**Prompt:**
Extract every line of the material below that contains the string "height". Case counts.

----

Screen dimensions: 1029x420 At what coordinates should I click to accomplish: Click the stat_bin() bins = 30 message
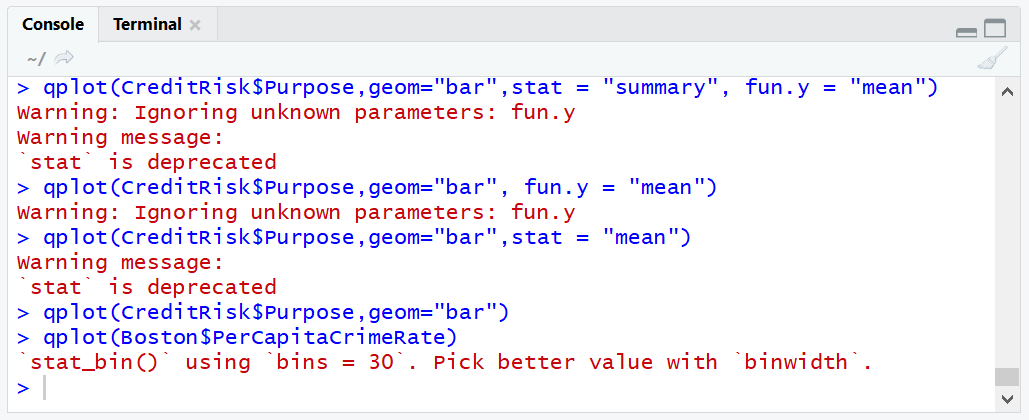pos(445,362)
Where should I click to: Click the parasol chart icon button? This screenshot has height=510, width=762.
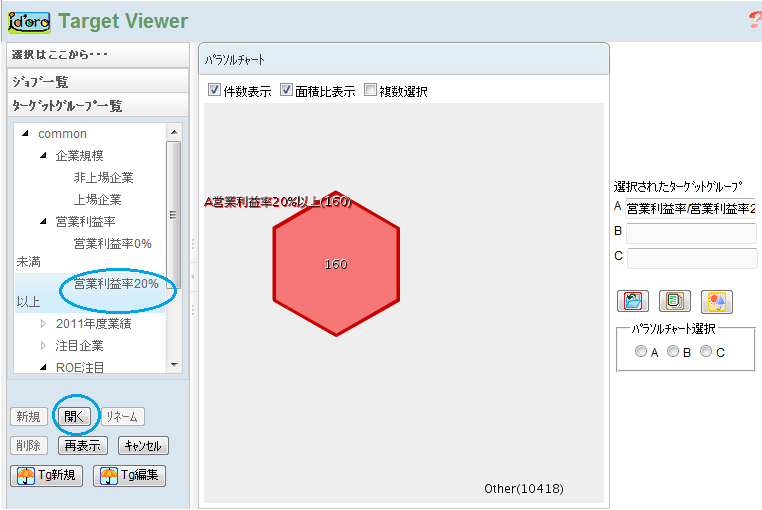click(716, 300)
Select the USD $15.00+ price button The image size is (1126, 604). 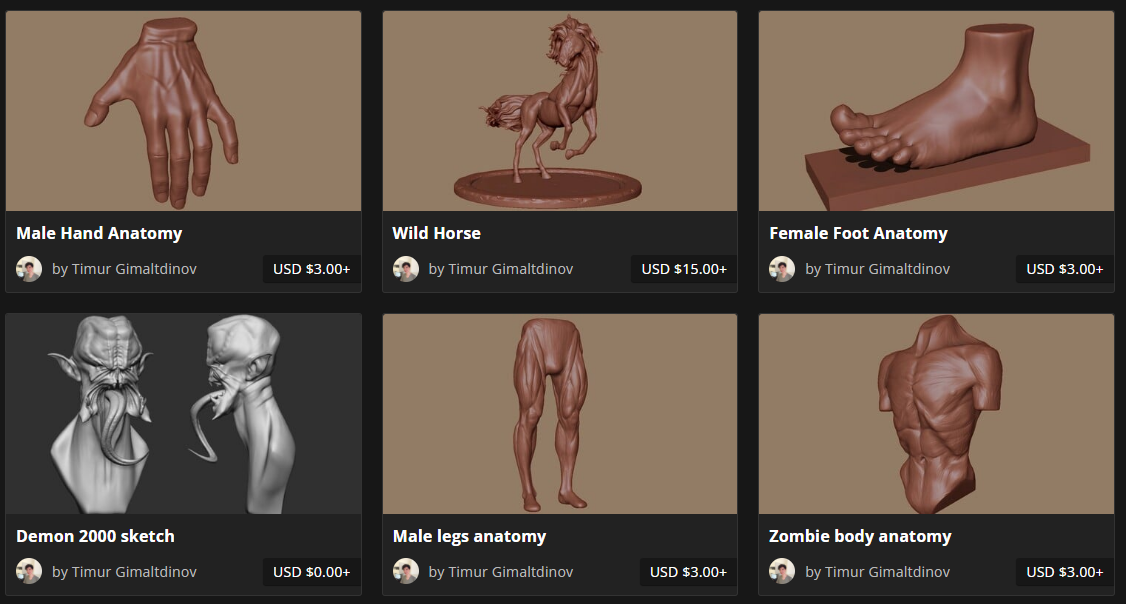(x=684, y=269)
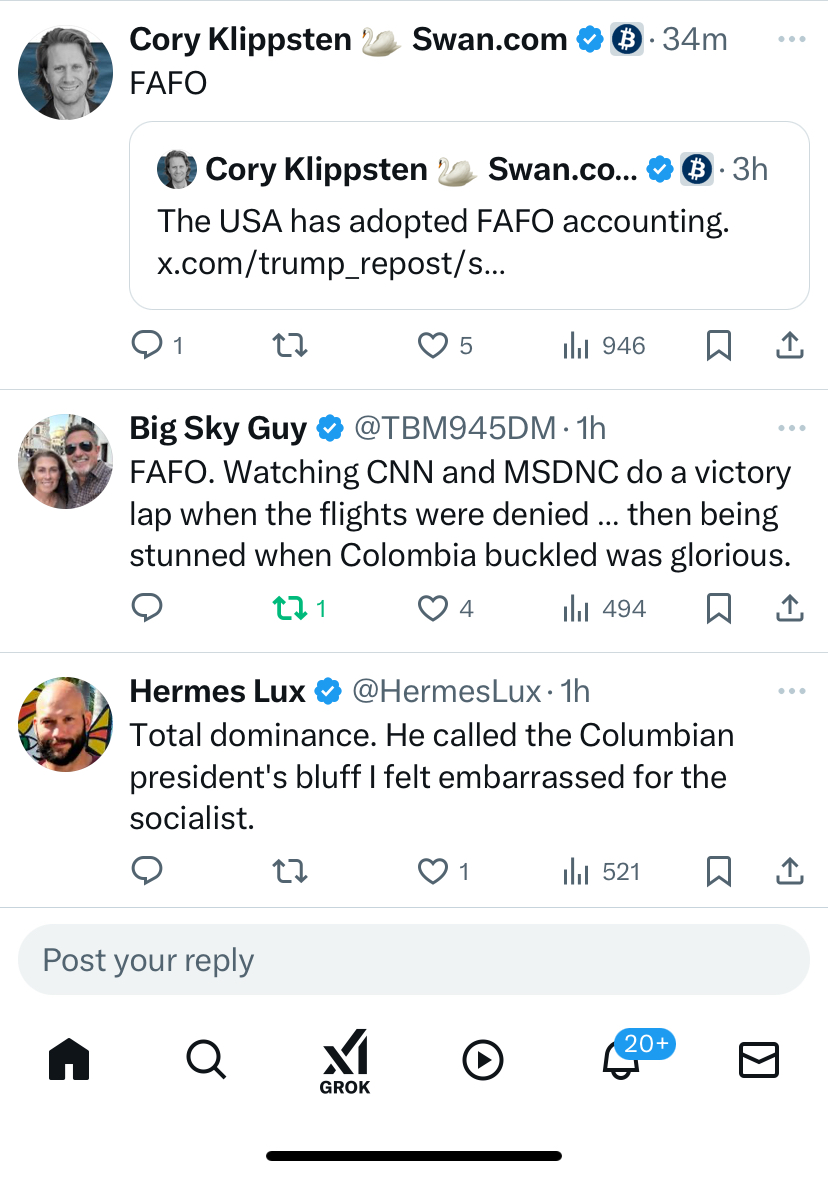Reply to Cory Klippsten's FAFO post
Viewport: 828px width, 1177px height.
[x=148, y=346]

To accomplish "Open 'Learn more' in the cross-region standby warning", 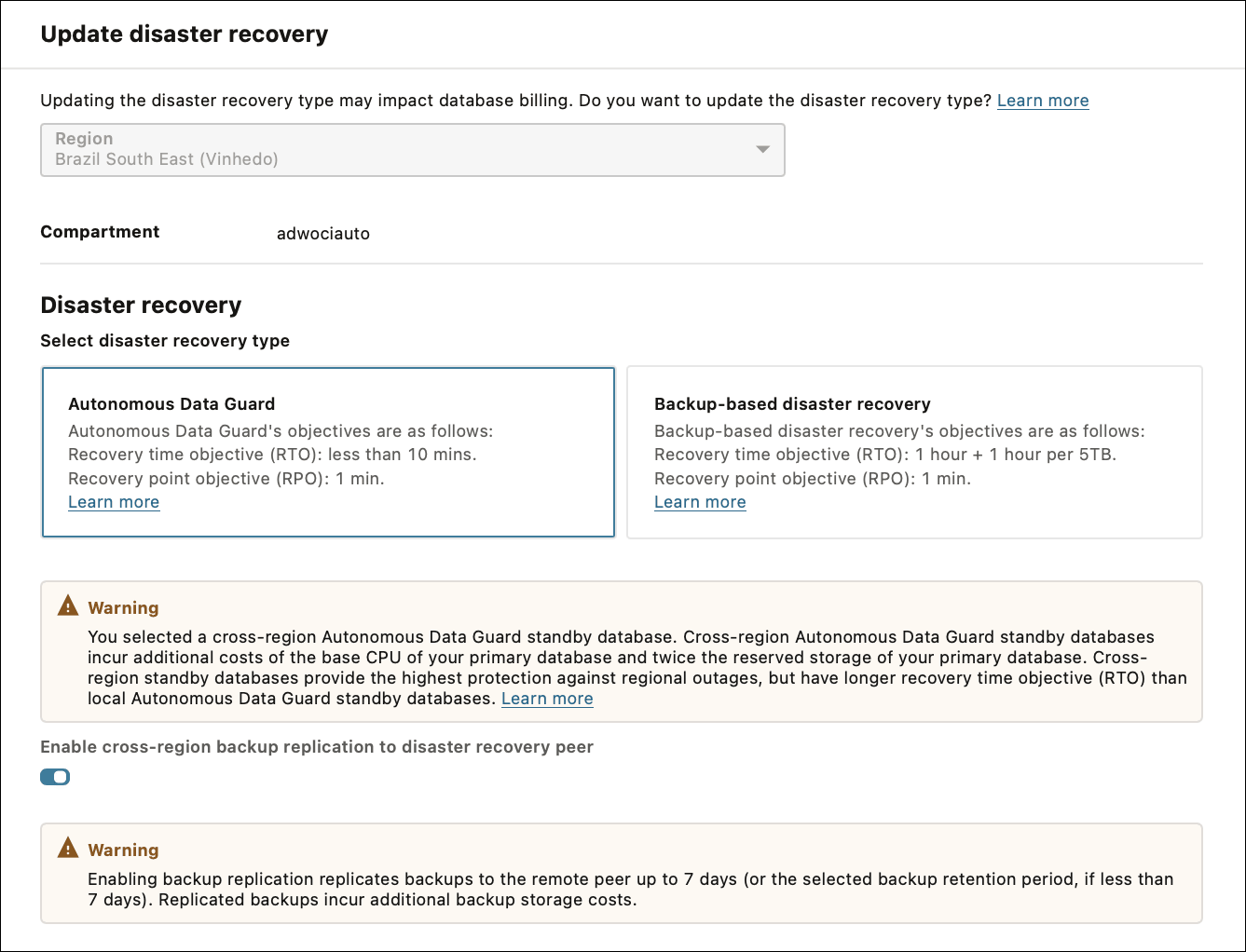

----

**Final answer:**
Where should I click to: Click the parasol chart icon button? This screenshot has height=510, width=762.
Viewport: 828px width, 1177px height.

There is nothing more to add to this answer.